● **WHAT THE TASK REQUIRES**
Below are the entries to work from; restate word for word the portion that opens with the line containing "Danielle (57, 2270)" and closes with the line containing "Tuna With Green", keeping both.

Saved entries
......
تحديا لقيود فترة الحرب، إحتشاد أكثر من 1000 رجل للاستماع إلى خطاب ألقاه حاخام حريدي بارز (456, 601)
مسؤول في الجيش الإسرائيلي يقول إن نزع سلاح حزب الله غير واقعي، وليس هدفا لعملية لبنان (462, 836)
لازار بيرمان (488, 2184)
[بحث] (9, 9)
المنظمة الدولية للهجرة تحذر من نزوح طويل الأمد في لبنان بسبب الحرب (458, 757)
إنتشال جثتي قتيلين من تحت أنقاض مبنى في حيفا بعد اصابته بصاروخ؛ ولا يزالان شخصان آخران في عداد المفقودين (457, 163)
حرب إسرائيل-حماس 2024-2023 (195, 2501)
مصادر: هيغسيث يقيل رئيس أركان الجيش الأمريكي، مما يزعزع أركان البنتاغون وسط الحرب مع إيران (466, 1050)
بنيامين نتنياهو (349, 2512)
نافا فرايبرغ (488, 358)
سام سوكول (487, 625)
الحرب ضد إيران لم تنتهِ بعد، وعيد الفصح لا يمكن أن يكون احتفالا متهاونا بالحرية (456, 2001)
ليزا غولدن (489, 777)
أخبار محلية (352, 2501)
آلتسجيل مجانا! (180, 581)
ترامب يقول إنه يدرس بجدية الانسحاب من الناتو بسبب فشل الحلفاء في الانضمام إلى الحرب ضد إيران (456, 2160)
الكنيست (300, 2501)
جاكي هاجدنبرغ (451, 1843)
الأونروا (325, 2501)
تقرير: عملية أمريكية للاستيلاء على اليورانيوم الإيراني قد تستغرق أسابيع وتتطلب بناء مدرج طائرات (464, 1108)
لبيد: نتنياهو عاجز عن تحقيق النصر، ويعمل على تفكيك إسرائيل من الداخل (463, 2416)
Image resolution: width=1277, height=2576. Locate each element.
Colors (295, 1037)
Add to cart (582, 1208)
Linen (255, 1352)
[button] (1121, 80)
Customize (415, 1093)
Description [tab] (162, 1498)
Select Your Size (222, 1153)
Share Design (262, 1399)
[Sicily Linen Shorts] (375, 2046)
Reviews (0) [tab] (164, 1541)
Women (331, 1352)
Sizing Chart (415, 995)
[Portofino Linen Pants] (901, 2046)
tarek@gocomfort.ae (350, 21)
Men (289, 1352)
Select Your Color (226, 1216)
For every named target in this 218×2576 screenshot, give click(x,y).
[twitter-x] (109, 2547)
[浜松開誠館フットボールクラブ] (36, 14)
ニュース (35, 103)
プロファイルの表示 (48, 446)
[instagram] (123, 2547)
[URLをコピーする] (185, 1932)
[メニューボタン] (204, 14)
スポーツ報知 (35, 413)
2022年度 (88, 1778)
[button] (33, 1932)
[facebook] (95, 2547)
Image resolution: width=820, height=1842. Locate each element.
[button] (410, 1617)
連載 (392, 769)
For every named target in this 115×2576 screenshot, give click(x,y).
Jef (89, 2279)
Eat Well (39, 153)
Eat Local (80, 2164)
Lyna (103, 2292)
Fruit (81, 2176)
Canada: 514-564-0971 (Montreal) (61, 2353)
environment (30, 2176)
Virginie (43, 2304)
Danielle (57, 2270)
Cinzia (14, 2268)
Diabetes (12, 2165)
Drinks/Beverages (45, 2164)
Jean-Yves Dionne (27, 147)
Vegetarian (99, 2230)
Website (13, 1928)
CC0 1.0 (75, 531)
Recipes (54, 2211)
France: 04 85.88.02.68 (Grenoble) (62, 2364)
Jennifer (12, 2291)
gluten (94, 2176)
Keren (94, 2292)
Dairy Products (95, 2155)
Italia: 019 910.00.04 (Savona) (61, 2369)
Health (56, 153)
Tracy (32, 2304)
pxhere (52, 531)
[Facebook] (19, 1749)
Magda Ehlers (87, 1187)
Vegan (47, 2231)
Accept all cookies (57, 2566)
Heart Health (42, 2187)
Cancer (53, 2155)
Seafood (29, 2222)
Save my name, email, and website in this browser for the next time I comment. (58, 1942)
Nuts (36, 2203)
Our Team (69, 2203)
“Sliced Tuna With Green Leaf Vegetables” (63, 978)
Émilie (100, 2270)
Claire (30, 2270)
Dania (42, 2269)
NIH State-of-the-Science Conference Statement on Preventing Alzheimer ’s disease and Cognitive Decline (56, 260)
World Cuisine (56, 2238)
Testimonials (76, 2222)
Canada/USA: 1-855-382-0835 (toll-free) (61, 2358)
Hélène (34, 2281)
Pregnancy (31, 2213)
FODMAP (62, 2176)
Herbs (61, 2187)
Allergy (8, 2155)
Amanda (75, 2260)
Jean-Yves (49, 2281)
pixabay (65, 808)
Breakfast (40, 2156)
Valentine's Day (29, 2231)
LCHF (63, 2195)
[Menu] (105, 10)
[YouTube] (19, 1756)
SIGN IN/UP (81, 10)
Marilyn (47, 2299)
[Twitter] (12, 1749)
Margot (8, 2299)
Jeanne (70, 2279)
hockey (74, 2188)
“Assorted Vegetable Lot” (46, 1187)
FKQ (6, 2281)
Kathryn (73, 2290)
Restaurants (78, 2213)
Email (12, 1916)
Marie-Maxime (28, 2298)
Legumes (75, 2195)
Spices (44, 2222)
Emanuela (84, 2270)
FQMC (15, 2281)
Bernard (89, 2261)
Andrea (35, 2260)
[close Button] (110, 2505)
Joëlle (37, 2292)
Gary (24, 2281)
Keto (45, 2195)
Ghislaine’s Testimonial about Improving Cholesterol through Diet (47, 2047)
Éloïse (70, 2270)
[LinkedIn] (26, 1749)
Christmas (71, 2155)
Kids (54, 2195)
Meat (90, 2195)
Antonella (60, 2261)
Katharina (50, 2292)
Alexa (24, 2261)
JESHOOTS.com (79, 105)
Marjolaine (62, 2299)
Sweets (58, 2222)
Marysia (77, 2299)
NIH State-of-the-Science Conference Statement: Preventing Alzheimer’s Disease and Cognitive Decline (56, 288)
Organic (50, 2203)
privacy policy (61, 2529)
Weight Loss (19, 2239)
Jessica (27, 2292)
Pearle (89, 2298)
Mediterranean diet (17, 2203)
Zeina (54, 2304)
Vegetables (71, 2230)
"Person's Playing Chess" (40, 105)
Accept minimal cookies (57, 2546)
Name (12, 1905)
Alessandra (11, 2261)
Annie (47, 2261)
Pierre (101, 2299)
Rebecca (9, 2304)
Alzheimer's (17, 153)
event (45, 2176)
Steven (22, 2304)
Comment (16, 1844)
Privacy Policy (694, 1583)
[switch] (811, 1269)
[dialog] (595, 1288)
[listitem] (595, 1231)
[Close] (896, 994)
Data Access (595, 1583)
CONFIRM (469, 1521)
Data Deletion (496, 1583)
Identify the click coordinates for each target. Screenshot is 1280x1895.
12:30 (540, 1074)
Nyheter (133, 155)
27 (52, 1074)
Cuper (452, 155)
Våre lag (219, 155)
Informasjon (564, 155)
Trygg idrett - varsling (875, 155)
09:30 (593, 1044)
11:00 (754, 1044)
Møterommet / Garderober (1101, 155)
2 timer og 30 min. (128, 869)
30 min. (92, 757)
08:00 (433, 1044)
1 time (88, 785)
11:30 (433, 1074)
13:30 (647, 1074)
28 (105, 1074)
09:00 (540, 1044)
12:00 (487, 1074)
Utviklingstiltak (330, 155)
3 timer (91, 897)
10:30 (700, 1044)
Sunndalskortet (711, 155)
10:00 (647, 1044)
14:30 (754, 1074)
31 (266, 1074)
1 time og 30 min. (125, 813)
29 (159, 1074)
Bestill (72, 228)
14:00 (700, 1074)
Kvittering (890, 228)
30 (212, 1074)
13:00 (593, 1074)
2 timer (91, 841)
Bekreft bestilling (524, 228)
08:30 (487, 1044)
......
● **YOUR RESPONSE**
Danielle (57, 2270)
Cinzia (14, 2268)
Diabetes (12, 2165)
Drinks/Beverages (45, 2164)
Jean-Yves Dionne (27, 147)
Vegetarian (99, 2230)
Website (13, 1928)
CC0 1.0 (75, 531)
Recipes (54, 2211)
France: 04 85.88.02.68 (Grenoble) (62, 2364)
Jennifer (12, 2291)
gluten (94, 2176)
Keren (94, 2292)
Dairy Products (95, 2155)
Italia: 019 910.00.04 (Savona) (61, 2369)
Health (56, 153)
Tracy (32, 2304)
pxhere (52, 531)
[Facebook] (19, 1749)
Magda Ehlers (87, 1187)
Vegan (47, 2231)
Accept all cookies (57, 2566)
Heart Health (42, 2187)
Cancer (53, 2155)
Seafood (29, 2222)
Save my name, email, and website in this browser for the next time I comment. (58, 1942)
Nuts (36, 2203)
Our Team (69, 2203)
“Sliced Tuna With Green Leaf Vegetables” (63, 978)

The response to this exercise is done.